А как же обстоит дело с двумя крайними, противоположными, соперничающими течениями в партии монтаньяров, со «снисходительными», людьми Дантона, с одной стороны, и с крайне левыми людьми Эбера, с другой? Робеспьер, не упоминая ни одного имени, говорит: «Революционное правительство вынуждено лавировать между двумя подводными рифами: слабостью и безрассудством, модерантизмом и экстремизмом, – модерантизмом, столь же похожим на умеренность, как импотенция на целомудрие, и экстремизмом, у коего столько же общего с энергией, как у водянки со здоровьем».
Таким образом, Робеспьер теперь занимает позицию арбитра между двумя крайними группировками. Это явное изменение его политики. До сих пор врагом был Эбер, а Дантон – союзником. Отныне они уравнены, поставлены на одну доску. Все это звучало достаточно зловеще среди изобилия таких, например, формул: «врагам народа должно нести только смерть».
Доклад завершался законопроектом, одна из статей которого требовала «совершенствования организации Революционного трибунала». Ни у кого не должно было оставаться сомнений: террор не только сохранялся, но резко усиливался. Доклад Робеспьера отметил рубеж, после которого террор направляется не столько против контрреволюции, сколько против политических соперников. Он становится отныне орудием борьбы за власть. Утешением для его потенциальных жертв могла звучать одна из многочисленных риторических фраз доклада: «О, добродетель великих людей! Что значат перед тобой все волнения и все претензии мелких душ!»

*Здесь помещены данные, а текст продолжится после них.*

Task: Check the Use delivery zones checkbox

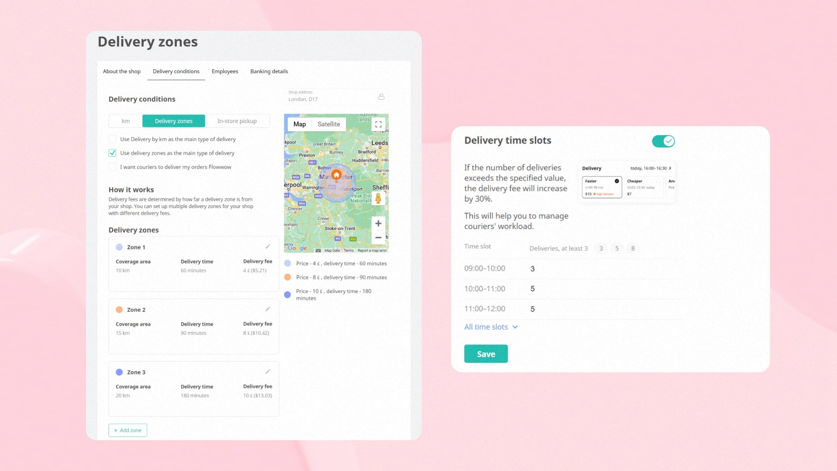Action: pos(112,153)
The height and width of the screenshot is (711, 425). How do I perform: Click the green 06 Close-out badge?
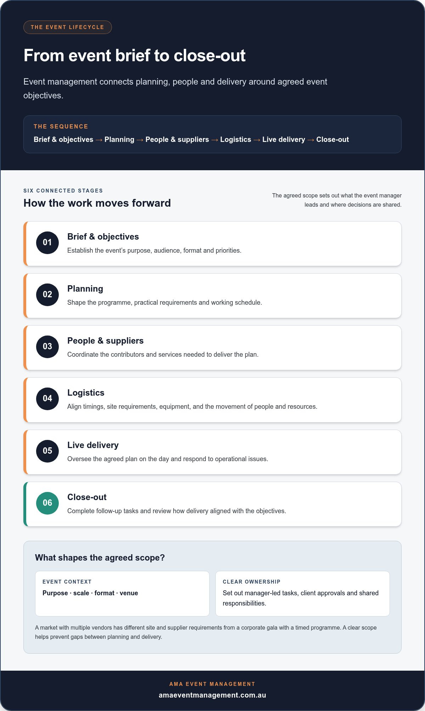coord(47,503)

Глава IXКРОВАВЫЙ ПУТЬ К ТЕРМИДОРУ
«ЗОЛОТАЯ СЕРЕДИНА» РОБЕСПЬЕРА
Не прошло и полугода диктатуры Робеспьера, как партия монтаньяров оказалась на грани распада. Эта грань совпала по времени с началом 1794 года. Собственно, по революционному календарю новый год вообще не наступил; шел четвертый месяц II года Республики. Для ориентировки воспользуемся привычным старым календарем.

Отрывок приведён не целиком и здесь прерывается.